WORK INSTRUCTION.
Report how many lines of the listing include the word "computer"; nothing else should be written.

-- Opening Marker --

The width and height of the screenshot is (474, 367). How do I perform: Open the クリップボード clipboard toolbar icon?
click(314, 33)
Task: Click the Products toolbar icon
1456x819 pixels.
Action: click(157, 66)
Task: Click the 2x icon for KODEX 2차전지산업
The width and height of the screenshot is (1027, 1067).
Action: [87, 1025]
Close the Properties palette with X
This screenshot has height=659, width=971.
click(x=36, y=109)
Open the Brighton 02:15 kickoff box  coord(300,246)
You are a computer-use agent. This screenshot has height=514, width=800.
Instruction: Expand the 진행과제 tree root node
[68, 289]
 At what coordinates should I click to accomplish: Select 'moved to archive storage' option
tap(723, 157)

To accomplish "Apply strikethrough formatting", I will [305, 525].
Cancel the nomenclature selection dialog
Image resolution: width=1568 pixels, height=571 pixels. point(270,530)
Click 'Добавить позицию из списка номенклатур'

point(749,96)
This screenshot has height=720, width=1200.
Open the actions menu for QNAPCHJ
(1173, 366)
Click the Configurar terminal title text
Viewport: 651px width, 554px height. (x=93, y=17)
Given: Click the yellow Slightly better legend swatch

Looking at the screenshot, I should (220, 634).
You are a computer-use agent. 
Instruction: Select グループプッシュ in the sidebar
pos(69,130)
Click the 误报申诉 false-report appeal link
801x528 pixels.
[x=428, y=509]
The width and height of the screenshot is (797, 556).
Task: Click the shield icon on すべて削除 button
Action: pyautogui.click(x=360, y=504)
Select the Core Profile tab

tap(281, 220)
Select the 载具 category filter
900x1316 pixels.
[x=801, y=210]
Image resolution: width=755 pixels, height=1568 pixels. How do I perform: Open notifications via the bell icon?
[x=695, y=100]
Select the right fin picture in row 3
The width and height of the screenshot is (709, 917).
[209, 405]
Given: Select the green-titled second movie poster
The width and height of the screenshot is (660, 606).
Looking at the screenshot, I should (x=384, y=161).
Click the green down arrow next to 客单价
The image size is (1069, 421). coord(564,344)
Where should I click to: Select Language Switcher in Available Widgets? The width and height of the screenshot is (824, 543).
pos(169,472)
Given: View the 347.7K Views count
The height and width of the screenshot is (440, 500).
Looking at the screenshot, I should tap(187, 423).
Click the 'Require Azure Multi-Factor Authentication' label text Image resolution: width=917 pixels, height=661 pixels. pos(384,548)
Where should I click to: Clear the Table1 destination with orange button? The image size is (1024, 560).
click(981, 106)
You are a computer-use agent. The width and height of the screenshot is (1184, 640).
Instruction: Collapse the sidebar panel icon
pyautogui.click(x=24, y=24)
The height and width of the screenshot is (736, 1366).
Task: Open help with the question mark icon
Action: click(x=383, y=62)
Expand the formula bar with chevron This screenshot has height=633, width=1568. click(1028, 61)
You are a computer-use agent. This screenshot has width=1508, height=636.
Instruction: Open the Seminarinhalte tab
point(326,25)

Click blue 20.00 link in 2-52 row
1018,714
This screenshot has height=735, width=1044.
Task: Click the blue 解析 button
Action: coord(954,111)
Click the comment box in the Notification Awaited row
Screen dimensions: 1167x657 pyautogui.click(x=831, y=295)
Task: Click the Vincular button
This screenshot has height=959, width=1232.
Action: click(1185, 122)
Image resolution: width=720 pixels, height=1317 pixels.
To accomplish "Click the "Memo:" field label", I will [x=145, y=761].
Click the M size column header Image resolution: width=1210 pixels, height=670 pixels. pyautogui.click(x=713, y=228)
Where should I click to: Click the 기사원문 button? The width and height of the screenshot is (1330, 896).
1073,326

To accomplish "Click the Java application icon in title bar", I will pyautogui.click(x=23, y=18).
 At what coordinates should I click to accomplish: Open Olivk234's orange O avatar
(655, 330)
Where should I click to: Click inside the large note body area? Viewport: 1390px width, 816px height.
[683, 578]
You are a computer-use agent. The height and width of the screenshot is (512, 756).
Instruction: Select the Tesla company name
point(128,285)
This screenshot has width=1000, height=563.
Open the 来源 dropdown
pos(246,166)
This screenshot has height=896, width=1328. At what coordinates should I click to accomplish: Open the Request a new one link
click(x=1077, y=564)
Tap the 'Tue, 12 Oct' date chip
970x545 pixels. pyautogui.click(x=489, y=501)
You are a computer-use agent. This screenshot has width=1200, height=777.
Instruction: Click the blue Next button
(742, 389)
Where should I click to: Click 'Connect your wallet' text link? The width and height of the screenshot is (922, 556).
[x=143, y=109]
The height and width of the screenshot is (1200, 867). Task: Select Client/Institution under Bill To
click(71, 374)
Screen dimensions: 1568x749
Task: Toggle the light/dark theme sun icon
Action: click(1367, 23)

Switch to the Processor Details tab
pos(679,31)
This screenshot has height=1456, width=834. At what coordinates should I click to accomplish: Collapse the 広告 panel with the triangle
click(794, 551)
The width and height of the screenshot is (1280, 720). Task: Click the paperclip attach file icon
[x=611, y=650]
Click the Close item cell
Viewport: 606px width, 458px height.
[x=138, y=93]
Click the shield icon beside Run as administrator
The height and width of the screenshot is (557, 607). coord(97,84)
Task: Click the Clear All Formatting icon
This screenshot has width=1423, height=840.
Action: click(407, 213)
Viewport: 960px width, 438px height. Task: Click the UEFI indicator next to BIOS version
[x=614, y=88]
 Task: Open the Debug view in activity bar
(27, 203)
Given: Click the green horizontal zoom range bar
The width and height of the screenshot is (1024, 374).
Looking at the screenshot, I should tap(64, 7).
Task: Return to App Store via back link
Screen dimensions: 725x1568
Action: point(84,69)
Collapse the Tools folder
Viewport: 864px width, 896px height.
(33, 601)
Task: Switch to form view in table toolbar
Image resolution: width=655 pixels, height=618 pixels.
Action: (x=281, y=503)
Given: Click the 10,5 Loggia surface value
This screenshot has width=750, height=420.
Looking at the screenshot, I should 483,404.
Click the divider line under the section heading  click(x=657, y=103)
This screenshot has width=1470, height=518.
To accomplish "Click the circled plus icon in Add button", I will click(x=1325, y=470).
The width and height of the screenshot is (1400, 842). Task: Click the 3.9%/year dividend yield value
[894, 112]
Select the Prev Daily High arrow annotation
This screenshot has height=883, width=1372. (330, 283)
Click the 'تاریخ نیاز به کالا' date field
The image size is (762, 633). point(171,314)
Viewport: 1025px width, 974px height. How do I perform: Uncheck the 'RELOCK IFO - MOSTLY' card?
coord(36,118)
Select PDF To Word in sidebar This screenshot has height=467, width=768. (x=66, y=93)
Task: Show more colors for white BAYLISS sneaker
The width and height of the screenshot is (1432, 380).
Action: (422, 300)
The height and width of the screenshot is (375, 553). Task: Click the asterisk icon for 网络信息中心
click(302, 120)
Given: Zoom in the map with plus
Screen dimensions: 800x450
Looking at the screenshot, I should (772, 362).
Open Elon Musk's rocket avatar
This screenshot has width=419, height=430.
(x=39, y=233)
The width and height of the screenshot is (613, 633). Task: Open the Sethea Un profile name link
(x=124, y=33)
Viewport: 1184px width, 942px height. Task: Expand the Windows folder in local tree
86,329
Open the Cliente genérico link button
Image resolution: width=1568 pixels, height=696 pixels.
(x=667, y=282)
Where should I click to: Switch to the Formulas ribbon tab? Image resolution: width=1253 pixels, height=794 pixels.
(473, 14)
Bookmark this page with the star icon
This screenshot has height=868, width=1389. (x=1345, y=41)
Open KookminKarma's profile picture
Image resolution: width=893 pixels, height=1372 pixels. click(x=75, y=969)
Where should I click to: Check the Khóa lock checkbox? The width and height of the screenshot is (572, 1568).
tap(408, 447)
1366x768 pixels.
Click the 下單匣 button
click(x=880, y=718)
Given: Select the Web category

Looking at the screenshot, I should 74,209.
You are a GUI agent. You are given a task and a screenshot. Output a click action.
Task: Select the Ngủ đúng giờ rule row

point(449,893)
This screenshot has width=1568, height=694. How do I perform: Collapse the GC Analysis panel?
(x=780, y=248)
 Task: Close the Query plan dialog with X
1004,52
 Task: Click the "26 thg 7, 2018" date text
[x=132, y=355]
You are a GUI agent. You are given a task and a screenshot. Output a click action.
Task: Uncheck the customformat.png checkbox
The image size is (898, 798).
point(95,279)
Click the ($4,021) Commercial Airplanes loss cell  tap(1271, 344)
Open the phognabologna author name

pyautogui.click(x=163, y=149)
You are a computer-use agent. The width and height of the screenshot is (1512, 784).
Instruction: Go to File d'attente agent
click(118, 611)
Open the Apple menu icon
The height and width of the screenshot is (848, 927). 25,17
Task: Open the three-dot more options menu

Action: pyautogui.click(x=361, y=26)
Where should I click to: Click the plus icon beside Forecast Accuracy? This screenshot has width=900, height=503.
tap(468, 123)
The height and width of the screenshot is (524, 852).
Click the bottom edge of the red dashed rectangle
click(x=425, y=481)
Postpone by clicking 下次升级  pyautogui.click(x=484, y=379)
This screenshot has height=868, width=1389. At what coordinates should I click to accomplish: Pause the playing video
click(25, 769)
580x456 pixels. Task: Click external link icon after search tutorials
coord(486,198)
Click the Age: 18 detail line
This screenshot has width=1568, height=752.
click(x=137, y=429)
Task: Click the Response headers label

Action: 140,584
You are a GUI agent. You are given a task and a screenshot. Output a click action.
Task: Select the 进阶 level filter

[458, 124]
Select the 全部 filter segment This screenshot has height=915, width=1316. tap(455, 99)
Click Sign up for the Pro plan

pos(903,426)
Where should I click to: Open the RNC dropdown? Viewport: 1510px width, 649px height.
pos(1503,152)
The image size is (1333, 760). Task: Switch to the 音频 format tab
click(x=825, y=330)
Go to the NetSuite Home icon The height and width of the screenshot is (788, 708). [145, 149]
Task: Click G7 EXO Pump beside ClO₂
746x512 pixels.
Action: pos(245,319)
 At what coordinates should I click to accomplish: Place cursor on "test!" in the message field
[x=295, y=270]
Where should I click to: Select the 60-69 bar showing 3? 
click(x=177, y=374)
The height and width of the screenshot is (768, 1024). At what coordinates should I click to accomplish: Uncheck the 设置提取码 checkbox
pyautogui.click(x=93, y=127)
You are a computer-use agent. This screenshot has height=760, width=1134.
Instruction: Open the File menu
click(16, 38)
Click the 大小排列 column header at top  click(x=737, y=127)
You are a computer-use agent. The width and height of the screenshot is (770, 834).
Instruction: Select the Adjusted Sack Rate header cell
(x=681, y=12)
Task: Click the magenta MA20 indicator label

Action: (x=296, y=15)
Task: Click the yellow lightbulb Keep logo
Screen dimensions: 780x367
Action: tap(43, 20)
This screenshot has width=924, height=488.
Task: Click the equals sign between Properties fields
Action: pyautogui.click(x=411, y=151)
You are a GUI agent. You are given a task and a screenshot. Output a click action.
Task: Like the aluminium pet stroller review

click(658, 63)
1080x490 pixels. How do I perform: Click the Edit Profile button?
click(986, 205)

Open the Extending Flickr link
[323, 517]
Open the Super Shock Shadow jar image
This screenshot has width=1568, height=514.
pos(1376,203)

-- Closing Marker --

PROBLEM SOLUTION.
9